Survival of Cultured Human Cells after Irradiation with Fast Neutrons of Different Energies in Hypoxic and Oxygenated Conditions

Abstract

Damage to the reproductive capacity of cultured cells of human kidney origin, induced by fast neutrons of different energies, has been studied by the cloning technique. Survival curves have been determined for cells in equilibrium with air or nitrogen, irradiated with beams of fast neutrons with modal energies ranging from 1 to 15 MeV. From these experimental data the relative biological effectiveness and oxygen enhancement ratios of the various neutron beams have been derived.
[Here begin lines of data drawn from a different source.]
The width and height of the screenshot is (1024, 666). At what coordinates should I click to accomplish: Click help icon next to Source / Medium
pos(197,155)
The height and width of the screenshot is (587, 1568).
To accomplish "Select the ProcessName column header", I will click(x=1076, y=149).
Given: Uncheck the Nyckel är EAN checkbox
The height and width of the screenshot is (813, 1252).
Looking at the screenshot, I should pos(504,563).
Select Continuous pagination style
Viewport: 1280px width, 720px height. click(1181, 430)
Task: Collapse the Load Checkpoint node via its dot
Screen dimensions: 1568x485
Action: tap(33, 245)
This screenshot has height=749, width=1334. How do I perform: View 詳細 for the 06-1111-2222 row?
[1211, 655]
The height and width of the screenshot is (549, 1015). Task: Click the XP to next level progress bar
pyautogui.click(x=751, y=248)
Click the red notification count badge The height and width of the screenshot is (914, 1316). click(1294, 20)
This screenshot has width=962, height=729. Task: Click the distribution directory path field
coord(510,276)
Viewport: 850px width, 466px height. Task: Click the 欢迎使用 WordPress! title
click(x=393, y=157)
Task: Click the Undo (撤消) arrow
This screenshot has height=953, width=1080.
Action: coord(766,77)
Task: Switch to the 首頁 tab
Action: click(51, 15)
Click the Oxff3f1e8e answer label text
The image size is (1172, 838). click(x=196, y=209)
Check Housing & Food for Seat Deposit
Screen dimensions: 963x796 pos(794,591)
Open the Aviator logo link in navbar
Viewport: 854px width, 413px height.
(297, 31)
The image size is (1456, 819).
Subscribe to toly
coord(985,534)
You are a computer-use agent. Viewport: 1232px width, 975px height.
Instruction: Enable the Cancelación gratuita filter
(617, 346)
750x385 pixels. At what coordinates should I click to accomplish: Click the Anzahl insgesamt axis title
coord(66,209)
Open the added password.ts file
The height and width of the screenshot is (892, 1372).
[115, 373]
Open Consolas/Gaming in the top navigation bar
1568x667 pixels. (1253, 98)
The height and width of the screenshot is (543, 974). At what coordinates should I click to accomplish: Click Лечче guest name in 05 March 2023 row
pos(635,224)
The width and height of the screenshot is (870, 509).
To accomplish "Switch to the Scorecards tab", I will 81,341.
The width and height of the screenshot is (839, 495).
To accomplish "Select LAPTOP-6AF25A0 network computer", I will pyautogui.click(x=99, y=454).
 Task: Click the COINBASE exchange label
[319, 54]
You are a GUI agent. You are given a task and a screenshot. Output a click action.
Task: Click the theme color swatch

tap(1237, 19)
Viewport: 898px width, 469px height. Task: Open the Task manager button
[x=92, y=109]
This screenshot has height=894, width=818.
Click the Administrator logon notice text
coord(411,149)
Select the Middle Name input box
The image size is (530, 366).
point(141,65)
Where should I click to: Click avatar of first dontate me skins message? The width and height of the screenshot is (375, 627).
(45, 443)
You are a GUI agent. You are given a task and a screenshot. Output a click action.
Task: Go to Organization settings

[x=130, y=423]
The OER-values of fast neutrons were found to vary only little with the modal energy of the beam, ranging from 1·5 ± 0·1 at 1 MeV to 1·6 ± 0·2 at 15 MeV. The low OER-values indicate that fast neutrons can provide an advantage in the radiotherapy of tumours containing hypoxic cells. Due to their high penetrating power, 15 MeV neutrons are the most promising in this respect. An interpretation of the independence of the OER from the modal energy of the neutron beams used can be given by considering the various distributions of dose in LET. Experiments in which secondary charged particle equilibrium was provided or deliberately avoided have demonstrated that with increasing neutron energy, the proton-recoil component of the energy deposition shows an increasing OER. However, with increasing energy of the neutrons, interactions with C, O and N nuclei play a larger part and the energy dissipated through these interactions mainly corresponds to high LET-values and low OER-values. These two phenomena result in the observed independence of the OER from the neutron energy.